What is needed is a word-for-word restatement of all the entries.
[PROVIDED DATA — start]
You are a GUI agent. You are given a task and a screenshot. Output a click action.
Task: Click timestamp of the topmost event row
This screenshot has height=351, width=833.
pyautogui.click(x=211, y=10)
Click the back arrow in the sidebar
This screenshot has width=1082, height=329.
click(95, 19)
[PROVIDED DATA — finish]
▶ [WRITTEN REPLY]
You are a GUI agent. You are given a task and a screenshot. Output a click action.
Task: Click timestamp of the topmost event row
This screenshot has height=351, width=833.
pyautogui.click(x=211, y=10)
Click the back arrow in the sidebar
This screenshot has width=1082, height=329.
click(95, 19)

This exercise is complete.